Clint Eastwood's career as an octogenarian director has been inconsistent to be sure, but it's instructive to compare his last two films, one of them I hated (American Sniper) and one I loved (Sully). Both of them are about heroism, and that heroism basically is doing one's job well. But while Chris Kyle was killing people and lying about his record, to all accounts "Sully" Sullenberger was simply doing his job, which meant looking out for the lives in his charge.

Sully, the simple title of the film, works on many levels. It is a taut thriller, even though the entire world knows how the main event turns out. It is an effective legal drama, especially because most of the world did not know that part--that Sullenberger, while receiving adulation in the media, was evading being scapegoated for his water landing on the Hudson after a bird strike. Simulations showed that he could have returned to LaGuardia, where he took off, or landed at nearby Teterboro, but his gut told him otherwise.
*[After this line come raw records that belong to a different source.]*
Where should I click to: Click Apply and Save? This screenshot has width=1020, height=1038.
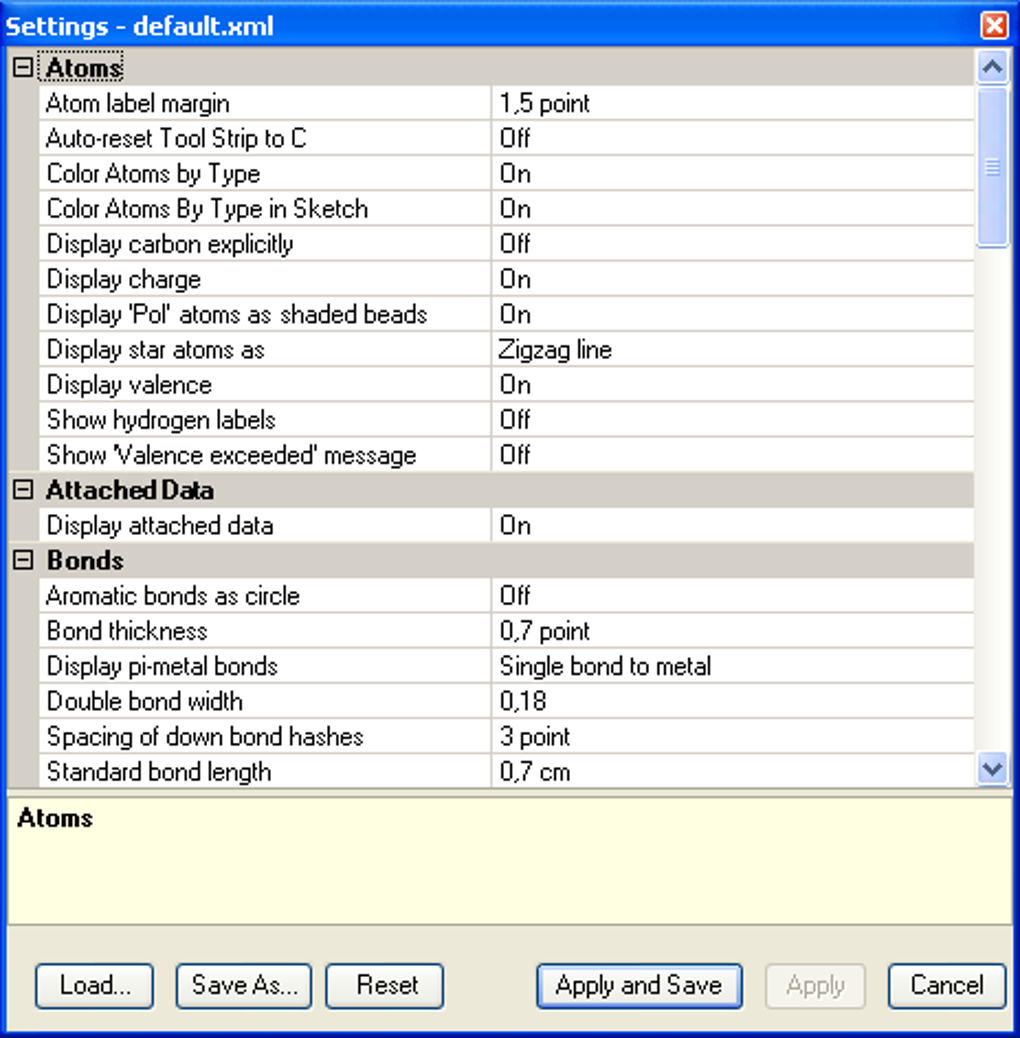pyautogui.click(x=639, y=986)
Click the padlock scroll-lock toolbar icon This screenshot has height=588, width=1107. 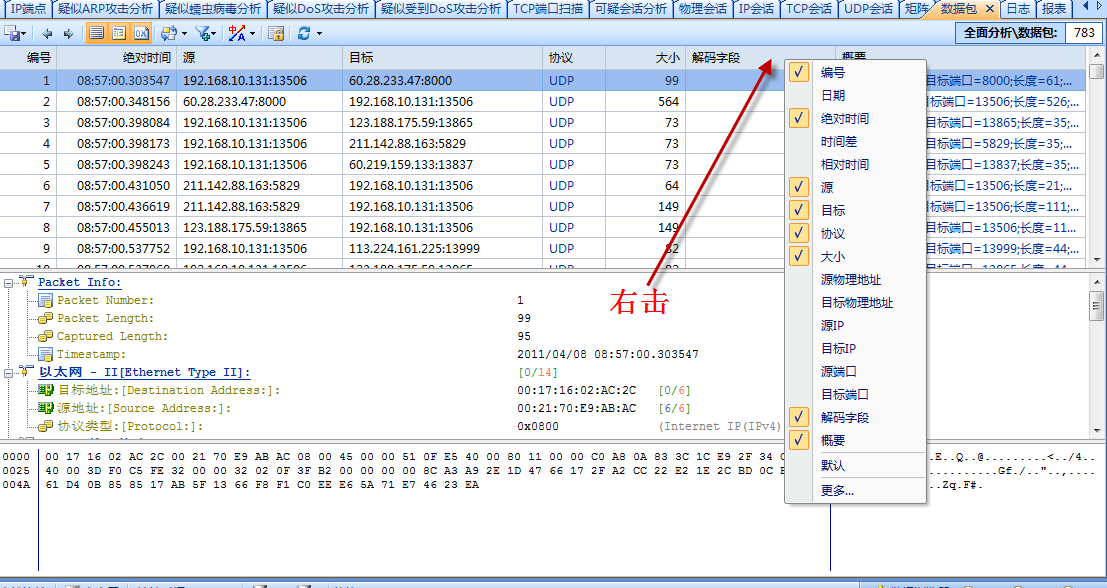(276, 34)
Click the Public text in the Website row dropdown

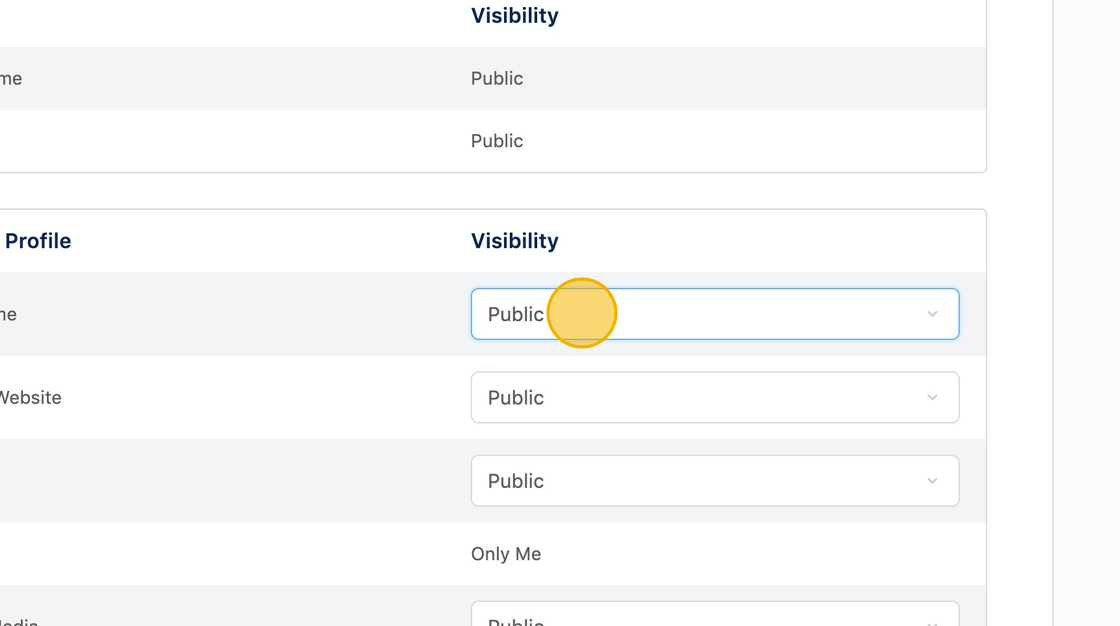pos(516,397)
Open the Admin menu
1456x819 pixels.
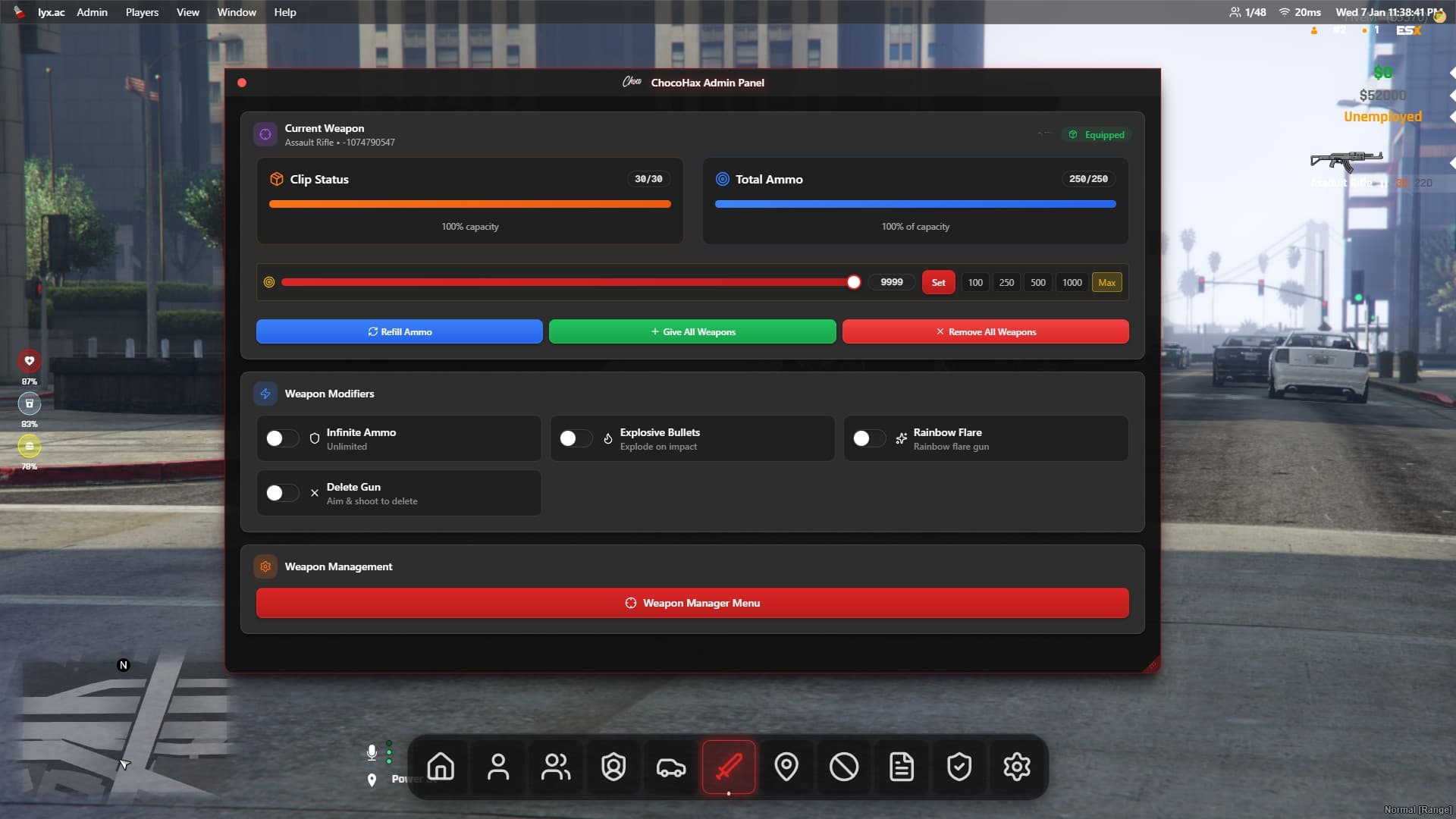point(92,12)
Also, it is an acting showcase for Tom Hanks. Hanks, now sixty, has moved on to a different sort of role, as he has showed in Captain Phillips, Saving Mr. Banks, and Bridge of Spies. In all of these roles, plus Sully, he bears a weight. It's hard to imagine this is the same actor who started with light comedy. I haven't seen Hologram for a King but that's the same kind of role, a Death of a Salesman type role. Hanks is no longer the class president of Hollywood, he's the dean.
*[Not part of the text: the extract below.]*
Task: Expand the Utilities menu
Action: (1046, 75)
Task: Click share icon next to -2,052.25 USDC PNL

I believe Hanks is in every scene, and he nails it. We Americans know what Sullenberger really looks like, but when we see the real man at the end he's the one who looks like a fake. Hanks effectively captures a man who is torn between the world wanting a piece of him because they love him and another group of people who want his head on a platter. It's impossible to imagine what Sully went through, but Hanks seems to have figured it out.

I also liked Aaron Eckhart as Jeff Skiles, Sully's blunt first officer. There a bunch of fine character actors, like Jamey Sheridan and Chris Bauer, on hand, and Laura Linney does nicely with a thankless role that has her always on the telephone and never in a scene with Hanks. But this is Hanks' show, and Eastwood's, who brings in this flight in swift fashion, with spectacular effects.

It's certainly no coincidence that Sully was released on 9/11 weekend. There are scenes of an airplane flying low over New York City, and we all can feel what that must have been like, a mere eight years after a much more disastrous outcome. This is like the anti-9/11, when numerous people (especially the multiple boats that were on the Hudson) reacted immediately to the emergency, but this time with no lives lost. You, like I, may get a little tear in your eye.